▶ _Assignment_
Whatever appears in the data below, copy it exactly.

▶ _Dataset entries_
□ □ □ □
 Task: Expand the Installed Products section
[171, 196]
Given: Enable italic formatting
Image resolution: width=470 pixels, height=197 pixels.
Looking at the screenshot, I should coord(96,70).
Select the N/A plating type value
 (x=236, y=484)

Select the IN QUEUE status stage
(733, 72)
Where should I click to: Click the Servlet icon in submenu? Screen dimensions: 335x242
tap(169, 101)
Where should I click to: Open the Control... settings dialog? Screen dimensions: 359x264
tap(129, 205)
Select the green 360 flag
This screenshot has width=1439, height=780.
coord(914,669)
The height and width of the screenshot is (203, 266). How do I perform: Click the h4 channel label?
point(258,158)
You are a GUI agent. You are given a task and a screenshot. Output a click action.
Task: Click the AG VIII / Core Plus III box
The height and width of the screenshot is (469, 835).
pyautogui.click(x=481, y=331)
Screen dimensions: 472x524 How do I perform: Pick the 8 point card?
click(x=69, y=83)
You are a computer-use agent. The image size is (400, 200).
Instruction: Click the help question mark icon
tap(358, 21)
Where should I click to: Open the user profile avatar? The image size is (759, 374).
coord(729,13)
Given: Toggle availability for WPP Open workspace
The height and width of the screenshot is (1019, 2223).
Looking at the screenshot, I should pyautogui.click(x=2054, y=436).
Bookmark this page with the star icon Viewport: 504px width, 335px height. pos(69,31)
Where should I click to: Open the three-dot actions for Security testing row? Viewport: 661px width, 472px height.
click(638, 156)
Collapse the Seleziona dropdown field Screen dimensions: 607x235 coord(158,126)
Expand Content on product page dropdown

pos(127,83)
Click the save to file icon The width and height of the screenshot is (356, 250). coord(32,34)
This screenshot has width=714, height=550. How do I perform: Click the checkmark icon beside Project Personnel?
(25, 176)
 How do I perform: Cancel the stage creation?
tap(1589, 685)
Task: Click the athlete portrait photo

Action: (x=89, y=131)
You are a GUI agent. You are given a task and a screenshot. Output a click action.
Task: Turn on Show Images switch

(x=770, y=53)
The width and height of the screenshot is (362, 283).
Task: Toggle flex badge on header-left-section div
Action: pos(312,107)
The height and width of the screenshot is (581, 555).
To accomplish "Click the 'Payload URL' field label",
□ □ □ □
▶ _Task answer_
 Task: Expand the Installed Products section
[171, 196]
Given: Enable italic formatting
Image resolution: width=470 pixels, height=197 pixels.
Looking at the screenshot, I should coord(96,70).
Select the N/A plating type value
 (x=236, y=484)

Select the IN QUEUE status stage
(733, 72)
Where should I click to: Click the Servlet icon in submenu? Screen dimensions: 335x242
tap(169, 101)
Where should I click to: Open the Control... settings dialog? Screen dimensions: 359x264
tap(129, 205)
Select the green 360 flag
This screenshot has width=1439, height=780.
coord(914,669)
The height and width of the screenshot is (203, 266). How do I perform: Click the h4 channel label?
point(258,158)
You are a GUI agent. You are given a task and a screenshot. Output a click action.
Task: Click the AG VIII / Core Plus III box
The height and width of the screenshot is (469, 835).
pyautogui.click(x=481, y=331)
Screen dimensions: 472x524 How do I perform: Pick the 8 point card?
click(x=69, y=83)
You are a computer-use agent. The image size is (400, 200).
Instruction: Click the help question mark icon
tap(358, 21)
Where should I click to: Open the user profile avatar? The image size is (759, 374).
coord(729,13)
Given: Toggle availability for WPP Open workspace
The height and width of the screenshot is (1019, 2223).
Looking at the screenshot, I should pyautogui.click(x=2054, y=436).
Bookmark this page with the star icon Viewport: 504px width, 335px height. pos(69,31)
Where should I click to: Open the three-dot actions for Security testing row? Viewport: 661px width, 472px height.
click(638, 156)
Collapse the Seleziona dropdown field Screen dimensions: 607x235 coord(158,126)
Expand Content on product page dropdown

pos(127,83)
Click the save to file icon The width and height of the screenshot is (356, 250). coord(32,34)
This screenshot has width=714, height=550. How do I perform: Click the checkmark icon beside Project Personnel?
(25, 176)
 How do I perform: Cancel the stage creation?
tap(1589, 685)
Task: Click the athlete portrait photo

Action: (x=89, y=131)
You are a GUI agent. You are given a task and a screenshot. Output a click action.
Task: Turn on Show Images switch

(x=770, y=53)
The width and height of the screenshot is (362, 283).
Task: Toggle flex badge on header-left-section div
Action: pos(312,107)
The height and width of the screenshot is (581, 555).
To accomplish "Click the 'Payload URL' field label",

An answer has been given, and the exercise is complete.